◆ SELECTION
To prove the DFT product computes a product in this particular ring, note how the convolution theorem produces the following formula, where $\textup{fprod}(f, g)$ denotes the process of taking the Fourier transform of the two coefficient lists, multiplying them entrywise, and taking a (properly normalized) inverse FFT, and $\textup{fprod}(f, g)(j)$ is the $j$-th coefficient of the output polynomial:

\[ \textup{fprod}(f, g)(j) = \sum_{k=0}^{N-1} f_k g_{j-k \textup{ mod } N} \]

In words, the output polynomial coefficient $j$ equals the sum of all products of pairs of coefficients whose indices sum to $j$ when considered “wrapping around” $N$. Fixing $j=1$ as an example, $\textup{fprod}(f, g)(1) = f_0 g_1 + f_1g_0 + f_2 g_{N-1} + f_3 g_{N-2} + \dots$. This demonstrates the “set $x^N = 1$” interpretation above: the term $f_2 g_{N-1}$ corresponds to the product $f_2x^2 \cdot g_{N-1}x^{N-1}$, which contributes to the $x^1$ term of the polynomial product if and only if $x^{2 + N-1} = x$, if and only if $x^N = 1$.

◆ PROVIDED DATA

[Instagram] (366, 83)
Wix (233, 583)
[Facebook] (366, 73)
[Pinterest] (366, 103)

◆ TASKS TO PERFORM
1 - In the convolution passage, what condition on $x$ makes the term $f_2 g_{N-1}$ contribute to the $x^1$ term of the polynomial product?
2 - Translate this sentence from the convolution passage into Spanish: "In words, the output polynomial coefficient $j$ equals the sum of all products of pairs of coefficients whose indices sum to $j$ when considered “wrapping around” $N$."
Use only the convolution passage to answer.

◆ FINAL ANSWERS
1 - $x^N = 1$

2 - En palabras, el coeficiente $j$ del polinomio de salida es igual a la suma de todos los productos de pares de coeficientes cuyos índices suman $j$ cuando se consideran “dando la vuelta” en $N$.